** Task to carry out **
Look for the word "computer". Copy every line of the listing where it occurs.
* * * * *
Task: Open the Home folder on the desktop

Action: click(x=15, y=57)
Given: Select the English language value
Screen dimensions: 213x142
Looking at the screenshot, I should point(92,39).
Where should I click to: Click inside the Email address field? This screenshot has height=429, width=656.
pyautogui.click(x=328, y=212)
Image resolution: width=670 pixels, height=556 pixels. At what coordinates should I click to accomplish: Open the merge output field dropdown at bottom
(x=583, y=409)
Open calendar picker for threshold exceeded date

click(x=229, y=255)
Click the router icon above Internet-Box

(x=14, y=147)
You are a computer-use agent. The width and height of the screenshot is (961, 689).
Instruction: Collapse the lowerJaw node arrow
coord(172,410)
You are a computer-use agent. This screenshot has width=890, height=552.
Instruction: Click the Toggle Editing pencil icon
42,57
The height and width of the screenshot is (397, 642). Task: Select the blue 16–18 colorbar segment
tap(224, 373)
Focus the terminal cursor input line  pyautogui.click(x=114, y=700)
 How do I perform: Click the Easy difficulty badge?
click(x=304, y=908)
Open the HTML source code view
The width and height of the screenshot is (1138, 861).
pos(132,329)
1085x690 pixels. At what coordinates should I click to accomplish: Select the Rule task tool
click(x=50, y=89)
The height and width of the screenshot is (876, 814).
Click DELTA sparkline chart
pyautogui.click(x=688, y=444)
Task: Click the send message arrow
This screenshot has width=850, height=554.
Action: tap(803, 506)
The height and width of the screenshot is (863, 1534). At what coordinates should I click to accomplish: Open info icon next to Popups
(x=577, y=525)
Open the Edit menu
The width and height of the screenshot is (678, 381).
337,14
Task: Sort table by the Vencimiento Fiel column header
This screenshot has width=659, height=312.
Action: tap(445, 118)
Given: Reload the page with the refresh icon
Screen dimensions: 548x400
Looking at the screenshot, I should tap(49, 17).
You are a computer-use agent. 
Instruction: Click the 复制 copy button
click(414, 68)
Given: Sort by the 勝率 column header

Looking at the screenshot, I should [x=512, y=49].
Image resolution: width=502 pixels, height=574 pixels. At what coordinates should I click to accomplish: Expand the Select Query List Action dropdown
* * * * *
** Final answer **
You are a computer-use agent. The width and height of the screenshot is (961, 689).
You are a computer-use agent. This screenshot has width=890, height=552.
You are a computer-use agent. 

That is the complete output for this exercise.